+++ Extrait fourni +++
On peut donc, et ce n’est que justice, reconnaître une rectitude de développement, une précision de dessin beaucoup plus marquées ici que dans Corneille.

« Rodrigue en ma maison ! Rodrigue devant moi[2] ! »


C’est le premier hémistiche qui seul est traduit : et remarquez en effet quelle plus grande place occupe dans la scène espagnole plus courte, cette préoccupation si convenable, cet effroi de la jeune fille, et même cette colère, d’être forcée de s’entretenir en un tel moment, dans sa maison, avec Rodrigue. Quand il lui dit :

« Quatre mots seulement :
Après, ne me réponds qu’avecque cette épée[3], »
+++
* Tâche écrite 1:
Répondez aux questions suivantes à partir de l'extrait fourni.
(a) Qu'est-ce qui est beaucoup plus marqué ici que dans Corneille ?
(b) Quel hémistiche est le seul à être traduit ?
(c) Combien de mots Rodrigue annonce-t-il vouloir dire ?
* Tâche écrite 2:
Les affirmations suivantes concordent-elles avec l'extrait fourni ? Répondez par oui ou par non et citez les mots de l'extrait qui tranchent.
(a) La scène espagnole est présentée comme plus longue.
(b) Le second hémistiche est traduit.
(c) La jeune fille est forcée de s'entretenir avec Rodrigue dans sa maison.
+++ Informations fournies +++
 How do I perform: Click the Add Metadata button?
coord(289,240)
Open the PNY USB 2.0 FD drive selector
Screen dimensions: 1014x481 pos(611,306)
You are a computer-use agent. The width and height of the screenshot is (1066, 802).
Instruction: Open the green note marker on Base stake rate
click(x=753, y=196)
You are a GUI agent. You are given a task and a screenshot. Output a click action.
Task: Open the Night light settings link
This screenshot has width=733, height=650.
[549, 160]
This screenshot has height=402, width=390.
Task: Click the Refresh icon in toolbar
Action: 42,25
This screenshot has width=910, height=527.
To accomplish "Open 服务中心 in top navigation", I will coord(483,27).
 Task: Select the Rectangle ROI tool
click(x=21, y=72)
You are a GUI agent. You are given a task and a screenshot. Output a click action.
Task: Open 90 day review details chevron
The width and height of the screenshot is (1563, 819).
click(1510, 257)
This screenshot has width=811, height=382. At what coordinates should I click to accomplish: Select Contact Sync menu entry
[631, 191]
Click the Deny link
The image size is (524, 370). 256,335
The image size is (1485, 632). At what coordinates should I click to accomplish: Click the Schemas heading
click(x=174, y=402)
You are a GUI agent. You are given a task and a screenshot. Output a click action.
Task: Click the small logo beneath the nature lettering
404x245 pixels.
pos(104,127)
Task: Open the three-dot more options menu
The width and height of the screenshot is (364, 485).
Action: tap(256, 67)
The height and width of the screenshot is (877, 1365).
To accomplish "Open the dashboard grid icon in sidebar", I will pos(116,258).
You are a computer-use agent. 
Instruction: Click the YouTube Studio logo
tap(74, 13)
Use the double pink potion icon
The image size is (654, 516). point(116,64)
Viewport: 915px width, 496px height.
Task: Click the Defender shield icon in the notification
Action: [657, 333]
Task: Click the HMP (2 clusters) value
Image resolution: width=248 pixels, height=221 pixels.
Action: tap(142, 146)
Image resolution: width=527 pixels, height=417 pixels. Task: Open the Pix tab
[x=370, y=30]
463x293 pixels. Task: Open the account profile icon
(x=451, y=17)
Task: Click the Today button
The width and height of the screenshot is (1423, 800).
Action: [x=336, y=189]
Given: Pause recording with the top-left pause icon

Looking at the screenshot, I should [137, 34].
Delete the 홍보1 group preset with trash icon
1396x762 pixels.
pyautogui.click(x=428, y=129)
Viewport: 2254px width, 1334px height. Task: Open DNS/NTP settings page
+++
* Réponse écrite 1:
(a) Une rectitude de développement et une précision de dessin.
(b) Le premier hémistiche.
(c) Quatre mots seulement.

* Réponse écrite 2:
(a) Non : « la scène espagnole plus courte ».
(b) Non : « C’est le premier hémistiche qui seul est traduit ».
(c) Oui : « d’être forcée de s’entretenir en un tel moment, dans sa maison, avec Rodrigue ».